- _WHAT THE EXERCISE ASKS_: Each entry must be duplicated precisely, with nothing left out.

- _INFORMATION SHOWN_:

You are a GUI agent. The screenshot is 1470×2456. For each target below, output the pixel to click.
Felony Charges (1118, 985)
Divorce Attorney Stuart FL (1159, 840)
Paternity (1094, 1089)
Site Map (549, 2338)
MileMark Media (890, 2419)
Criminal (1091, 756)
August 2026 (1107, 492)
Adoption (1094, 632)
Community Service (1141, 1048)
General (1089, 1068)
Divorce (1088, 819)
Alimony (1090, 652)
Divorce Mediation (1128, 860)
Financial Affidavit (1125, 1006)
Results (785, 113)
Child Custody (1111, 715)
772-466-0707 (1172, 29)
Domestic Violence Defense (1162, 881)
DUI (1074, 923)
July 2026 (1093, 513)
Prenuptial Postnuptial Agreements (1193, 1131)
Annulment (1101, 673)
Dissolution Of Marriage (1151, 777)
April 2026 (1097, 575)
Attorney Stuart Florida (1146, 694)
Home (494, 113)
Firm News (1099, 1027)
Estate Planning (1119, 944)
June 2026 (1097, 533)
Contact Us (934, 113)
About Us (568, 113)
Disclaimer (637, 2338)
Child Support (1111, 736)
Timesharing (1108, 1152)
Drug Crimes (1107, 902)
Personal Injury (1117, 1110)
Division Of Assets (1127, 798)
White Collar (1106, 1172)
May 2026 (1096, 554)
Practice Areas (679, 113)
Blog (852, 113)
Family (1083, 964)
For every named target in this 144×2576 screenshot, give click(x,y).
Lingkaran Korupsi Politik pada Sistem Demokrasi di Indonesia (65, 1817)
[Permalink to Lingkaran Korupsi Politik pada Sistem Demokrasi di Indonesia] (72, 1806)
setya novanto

- _RESULT OF THE TASK_:
You are a GUI agent. The screenshot is 1470×2456. For each target below, output the pixel to click.
Felony Charges (1118, 985)
Divorce Attorney Stuart FL (1159, 840)
Paternity (1094, 1089)
Site Map (549, 2338)
MileMark Media (890, 2419)
Criminal (1091, 756)
August 2026 (1107, 492)
Adoption (1094, 632)
Community Service (1141, 1048)
General (1089, 1068)
Divorce (1088, 819)
Alimony (1090, 652)
Divorce Mediation (1128, 860)
Financial Affidavit (1125, 1006)
Results (785, 113)
Child Custody (1111, 715)
772-466-0707 (1172, 29)
Domestic Violence Defense (1162, 881)
DUI (1074, 923)
July 2026 (1093, 513)
Prenuptial Postnuptial Agreements (1193, 1131)
Annulment (1101, 673)
Dissolution Of Marriage (1151, 777)
April 2026 (1097, 575)
Attorney Stuart Florida (1146, 694)
Home (494, 113)
Firm News (1099, 1027)
Estate Planning (1119, 944)
June 2026 (1097, 533)
Contact Us (934, 113)
About Us (568, 113)
Disclaimer (637, 2338)
Child Support (1111, 736)
Timesharing (1108, 1152)
Drug Crimes (1107, 902)
Personal Injury (1117, 1110)
Division Of Assets (1127, 798)
White Collar (1106, 1172)
May 2026 (1096, 554)
Practice Areas (679, 113)
Blog (852, 113)
Family (1083, 964)
For every named target in this 144×2576 screenshot, give click(x,y).
Lingkaran Korupsi Politik pada Sistem Demokrasi di Indonesia (65, 1817)
[Permalink to Lingkaran Korupsi Politik pada Sistem Demokrasi di Indonesia] (72, 1806)
setya novanto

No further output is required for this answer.